Hui Kiam menjerit, mulutnya kembali menyemburkan darah segar, hatinya hancur luluh selagi masih tetap dalam keadaan berlutut. Ia merasakan seolah-olah dirinya di lain dunia. Semuanya nampak guram, seram menyedihkan, sepi sunyi….
Entah berapa lama telah berlalu, Hui Kiam masih terus berlutut bagaikan orang yang sudah kehilangan semangat.
Ie It Hoan yang merasa kasihan lalu maju menghampiri dan berkata:
“Toako, sudahlah, jangan terlalu bersedih. Pikirkan hari kemudianmu.”

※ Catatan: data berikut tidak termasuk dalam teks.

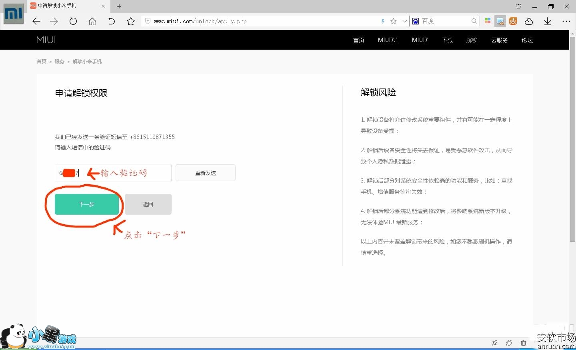Expand the address bar history dropdown arrow
This screenshot has height=350, width=576.
[404, 21]
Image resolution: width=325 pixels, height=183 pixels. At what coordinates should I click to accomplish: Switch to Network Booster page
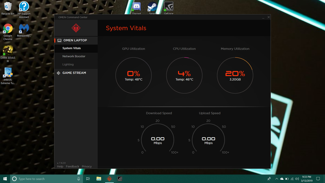point(74,57)
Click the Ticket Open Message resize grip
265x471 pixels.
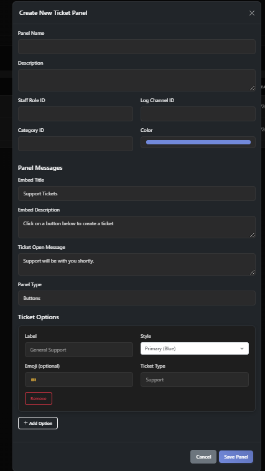coord(252,272)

Hui Kiam mendadak lompat bangun. Dengan suara seperti orang kalap berkata:
“Aku bukan manusia, aku adalah binatang, aku bukan manusia ....”
Tiba-tiba ia memungut pedang saktinya. Pedang itu digunakan untuk menggorok lehernya sendiri ....
Manusia Gelandangan dan Ie It Hoan dengan serentak menjerit. Keduanya menerjang. Hui Kiam sambil mengacungkan pedangnya, berkata deogan suara bengis:
“Jangan mendekati aku!”
Sikap dan suaranya demikian bengis, sehingga suhu dan murid itu terpaksa membatalkan maksudnya dan mundur beberapa langkah.
Hui Kiam memandang pedang di tangannya. Tiba-tiba ia ingat bahwa pedang itu adalah benda pusaka peninggalan perguruannya, seharusnya ada pemberesannya, jangan sampai terjatuh ke tangan orang lain. Karena berpikir demikian, maka pedang itu dimasukkan lagi ke dalam sarungnya.
Manusia Gelandangan dan Ie It Hoan ketika menyaksikan Hui Kiam sudah membatalkan maksudnya hendak nembunuh diri, baru menarik napas lega.
Hui Kiam kemudian mengangkat tubuh ayahnya, dan secepat kilat lalu turun dari puncak bukit.
“Toako! Toako!” demikian Ie It Hoan berseru sambil mengejar. Tetapi ia dan Manusia Gelandangan tidak berhasil mengejarnya, sebentar saja Hui Kiam sudah tidak kelihatan bayangannya lagi.